原口一博国対委員長ら

 「新型肺炎の蔓延は予想以上。政府対応は後手に回っている」。国民民主党など主要野党の国会対策委員長は29日、国会内で連絡会議を開き、中国で発生し、日本でも感染が確認された新型コロナウイルスによる肺炎を巡り政府の対応が後手後手に回っていることから、野党合同で関係機関からヒアリングを行うなど、対応を協議する合同チームを立ち上げる意向を示した。

 連絡会議終了後、記者団とのぶら下がり会見に応じた安住淳共同会派国対委員長は、「新型肺炎の蔓延が予想以上で、日本政府の対応が非常に遅れているのではないかという認識で各党が一致した。関係省庁から対応を聞くなどした上で、まず予算委員会の場でそのつど質疑したり、対策を打ち出すなどしながら、政府の目が行き届かない点について、政府に要望を行ったりしていきたい」と話した。記者団に、具体的にどのような点で政府の対応が遅れているのか尋ねられた安住委員長は、「昨日、奈良で新たな感染が認められたが、人から人ということを日本政府がまだ認めていないという状況では、感染の先を行く対応ができない。後手に後手に対応してるとしか見えない」「原口委員長代行を中心に、野党が共同でこの分野で専門的な知識を持ってる人を集めて本格的な対策チームを作っていきたい」と語った。

 また衆院予算委での補正予算の審議を振り返り、総理主催「桜を見る会」に関する論点を整理。
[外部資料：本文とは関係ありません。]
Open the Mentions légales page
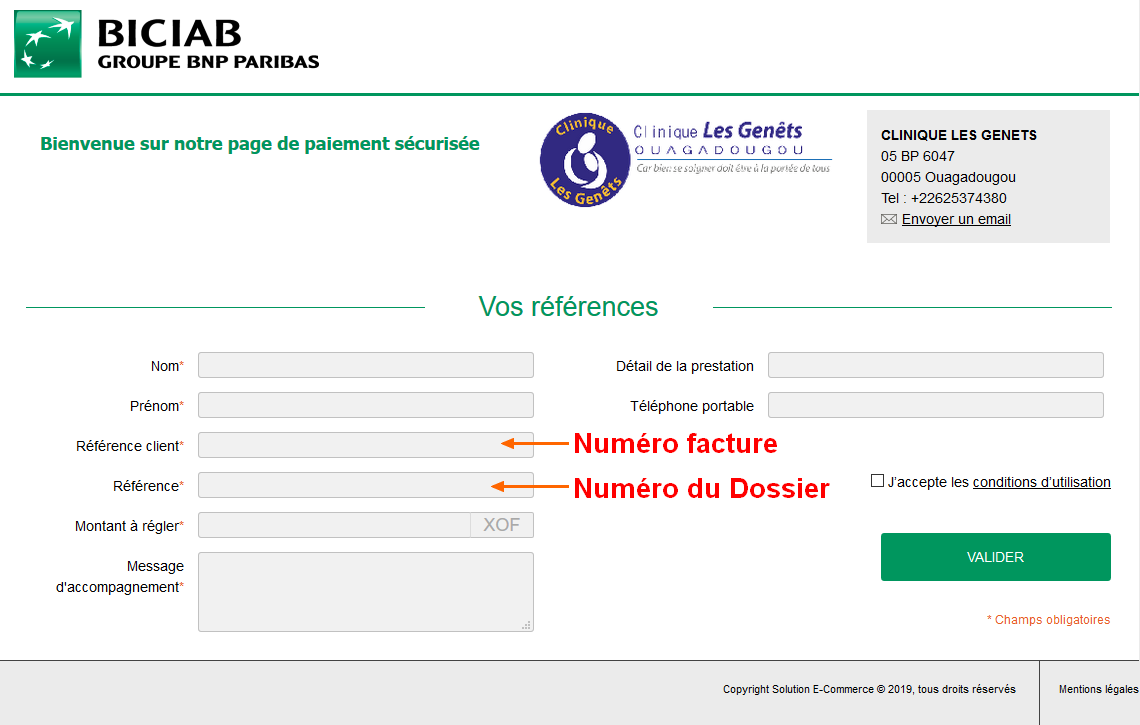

(1)会への参加者リスト破棄に関するログ(電子的記録)の提出(2)「桜を見る会」前夜祭の領収書やホテル側の明細書の提出(3)会計検査院による本格的な調査の要請(4)安倍事務所に対して内閣府が送った案内状の提出、などについて引き続き求めていく方針を示した。

 さらに一部報道で取り上げられている棚橋泰文衆院予算委員長の振る舞いについては「与党から出てくるわけだから100%公平にと言ったってそれは無理だと思う。とはいえ、審議妨害を意図的にやったり、質疑者の質疑を遅延をさせたり、揉め事があっても止めなかったりと、これはちょっと看過できない。これは予算の本格審議入りの前提にせざるを得ない」と述べ、自民党に対し、しっかりと申し入れを行っていく方針を示した。

原口国対委員長

記者団の質問に答える原口共同会派国対委員長代行

 原口一博共同会派国対委員長代行は、「私たちは民主党時代に感染症に対する根本的な法律を出している。今回は情報の分析、あるいは指定感染を閣議決定するのも遅すぎた。しかもこれを施行するのは2月だ。その間どうするのか。それから中国から帰って来られた邦人の方々を家に帰すと。それはありえない話だと思う。やはりしっかりと経過観察を一定の施設の中でやらないといけない」と話した。また人から人への感染の問題について「世界で認めているようなことも、まだなぜ中国に対して言えないのか。そういうことをしっかりと質してほしい」と政府に対し注文した。